Illustration © Getty Images/iStockphoto

Les géants du pétrole et du gaz ont engrangé d’énormes bénéfices l’an dernier, grâce au maintien d’une discipline financière qui risque toutefois de limiter leur production à moyen terme.

Les cinq “supermajors” – les américaines Chevron et ExxonMobil, la britannique BP, l’anglo-néerlandaise Royal Dutch Shell et la française Total – ont réalisé ensemble près de 80 milliards de dollars de bénéfices nets l’an dernier.

Leurs résultats ont, dans tous les cas, progressé et atteignent pour certaines d’entre elles des niveaux qui n’avaient plus été vus depuis la chute des marchés pétroliers à partir de l’été 2014.

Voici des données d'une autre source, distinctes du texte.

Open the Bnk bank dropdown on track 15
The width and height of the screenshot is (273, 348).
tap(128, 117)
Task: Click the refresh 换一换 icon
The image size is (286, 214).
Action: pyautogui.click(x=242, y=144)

L’ensemble du secteur a bien sûr profité de cours en hausse l’an dernier, malgré un quatrième trimestre marqué par une forte volatilité. Ils se sont établis à 71 dollars le baril de Brent en moyenne en 2018 contre seulement 54 dollars un an plus tôt.

Mais cela n’explique pas tout. Ces groupes ont aussi maintenu la discipline financière – avec plans d’économies et réduction des volumes d’investissements – adoptée à la suite de la chute des cours il y a quelques années et qui leur permet désormais d’être rentables en toutes circonstances, voire d’engranger beaucoup d’argent lorsque les cours remontent.

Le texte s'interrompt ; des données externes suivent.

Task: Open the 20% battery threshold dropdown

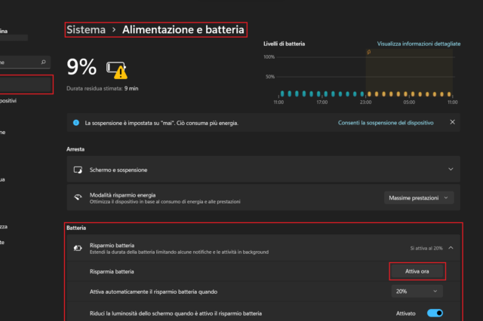Action: coord(417,291)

“Le métier de Total consiste à être profitable et à baisser le point mort quel que soit le prix du pétrole”, souligne Patrick Pouyanné, le PDG de Total. “On garde la discipline, la volatilité est là”, ajoute-t-il.

Les récents soubresauts du marché et les incertitudes géopolitiques empêchent en effet ces entreprises de se reposer sur leurs lauriers. Le directeur général de BP, Bob Dudley, estime ainsi comme ses homologues que les cours devraient “rester volatils” en 2019, désignant “de nombreuses incertitudes” allant des conflits commerciaux à l’instabilité au Venezuela.

– Sous-investissement –

Leurs dépenses restent donc limitées. Les investissements en exploration-production ont certes de nouveau progressé de 7% l’an dernier pour atteindre environ 382 milliards de dollars, selon les chiffres de l’IFP Energies Nouvelles.

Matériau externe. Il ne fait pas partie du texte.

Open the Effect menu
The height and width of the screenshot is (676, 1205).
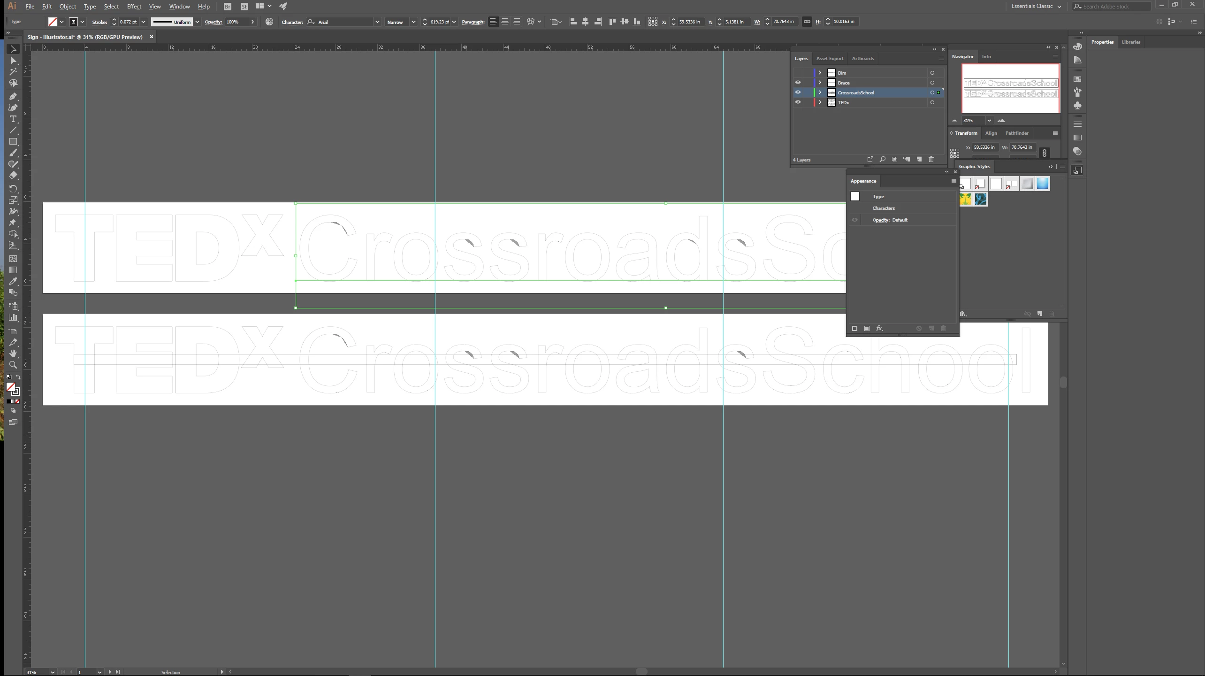(x=134, y=7)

Toutefois, ce niveau reste très loin du pic de 2014 quand 655 milliards avaient été dépensés. En outre, la croissance des investissements reste fortement concentrée en Amérique du Nord, avec l’explosion de la production des pétroles de schiste, et très modeste dans le reste du monde.

Pour 2019, l’IFP Energies Nouvelles prédit une nouvelle croissance modeste des investissements de 3 à 8% dans le monde.

Le secteur parapétrolier, qui a été très durement touché par le retournement du marché il y a quelques années, n’est d’ailleurs toujours pas à la fête. “La reprise du marché est lente”, remarque ainsi Gaël Bodénès, le directeur général de Bourbon, une société de services maritimes qui entrevoit un frémissement des investissements.

A moyen terme, le sous-investissement chronique des géants du secteur pourrait aussi menacer le renouvellement de l’offre, met en garde l’Agence internationale de l’énergie (AIE).

Il faut “remplacer une mer du Nord chaque année” pour compenser l’essoufflement des champs matures tout en répondant à une demande en hausse, tirée par les pays émergents, souligne l’agence.

Certains groupes voient certes leur production augmenter, parfois de manière importante, mais il s’agit du résultat d’investissements engagés dans le passé. Dans cette industrie aux temps longs, les effets négatifs pourraient se faire sentir dans quelques années seulement.

“Cette industrie investit peu depuis quatre ans et la chute des cours du pétrole”, reconnaît Patrick Pouyanné, le PDG de Total. “On verra à un moment que ces capacités que l’on n’a pas lancées risquent de manquer sur le marché”, si elles ne sont pas compensées par les pétroles de schiste américains, poursuit-il en évoquant un horizon 2021-2023.